Les deux portraits de Sade

        Marcel voudrait pour finir évoquer cette curiosité littéraire que sont les deux portraits de Sade. Pendant longtemps, on n’a pas su à quoi ressemblait Sade. A titre d'illustration on ne disposait que du terrifiant portrait qu’en avait peint Man Ray, sur fond d’une Bastille en flammes, dont on sait guère si l'auteur est l'incendiaire ou l'incendié. Voici la belle description qu'en donne M. Gailliard dans l'avant-propos du livre qu'il consacre au Marquis.
        
        Longtemps, on n'eut de Sade que des portraits imaginaires. Le plus célèbre d'entre eux, celui que Man Ray composa en 1938, montre la tête de Sade émergeant d'un immense bloc de pierre, sorte de mur conique fissuré marqué de toutes parts de nombreuses et fines blessures. Cette tête gigantesque faite des mêmes blocs de pierre taillée que le socle regarde vers la droite : c'est celle de Sade vieillissant, obèse, peut-être celle du pensionnaire de Charenton. Pourtant le regard est encore celui de l'aigle : le nez busqué, le menton proéminent, la bouche charnue mais fermement dessinée. À droite, à la hauteur de cette bouche, on distingue de minuscules silhouettes agglutinées, évoquant des troupes en retraite. L'une d'elle, un homme à cheval, qui semble en uniforme, brandit son sabre pour la charge ; mais sa bête est affaissée sur son arrière comme si son élan venait de se briser net. Derrière, au-dessus d'un très haut mur, d'autres silhouettes sortant des pics, en marche vers une forteresse : la Bastille déjà en flamme alors qu'aucune pierre n'en a encore été enlevée. Par une fausse perspective, le front de Sade se présente légèrement de trois-quarts, tandis que l'ensemble du visage est strictement de profil : l'arcade gauche, dessinée par la ligne des sourcils, abrite une orbite vide, située exactement au niveau de la porte ouverte de la forteresse. Le feu immense qui embrase le ciel paraît venir de cette orbite énucléée. Sade, blessé, figé pour l'éternité dans sa prison de pierre et de chair allume des brasiers et éclaire des voies nouvelles.
        Un tel portrait n'est pas une simple représentation : il est une lecture de Sade.

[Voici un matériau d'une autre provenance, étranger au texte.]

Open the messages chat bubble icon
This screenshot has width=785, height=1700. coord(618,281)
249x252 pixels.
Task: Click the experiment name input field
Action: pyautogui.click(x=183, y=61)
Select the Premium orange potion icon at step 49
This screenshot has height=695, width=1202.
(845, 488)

Michel Gailliard,  Le Langage de l'obscénité, étude stylistique des romans de Sade, Les cent vingt journées de Sodome, les trois Justine et Histoire de Juliette, Champion, 2006

      
      Mais le plus intéressant dans cette histoire est la surprenante apparition d'un nouveau portrait de Sade au moment de la publication des œuvres complètes du Marquis dans l'édition Pléiade (1990). L'image primitive,  minérale et inquiétante, s'est vu remplacer par celle inoffensive et un peu mièvre d'un charmant petit médaillon du peintre Van Loo, supposé représenter le "vrai" marquis. 
Sade par Van Loo, 1760
      
     
Celui-ci ressemble désormais à tous les gentilshommes de son temps, pacifique et sensible. Faut-il comme le suggère Michel Gailliard en conclure  que "l
e choix de ce visage, bien moins énergique que l'ancien, manifeste le désir de toute une communauté de chercheurs de révoquer définitivement le mythe Sade au profit de la vérité" ? Marcel a plutôt l'impression qu'on a voulu faire rentrer Sade dans le rang. En estompant le caractère transgressif du portrait primitif (à tous les sens du terme), en le rendant à la banale représentation de sa classe et de son temps, on choisit de rendre Sade enfin présentable, c'est-à-dire inoffensif. "Un bon écrivain est un écrivain inoffensif" écrivait non sans dépit Bernard Noël, l'auteur du scandaleux Château de Cène (1975). Eh bien grâce à l'édition Pléiade et ce mignard petit portrait du Marquis, Sade est devenu "un bon écrivain".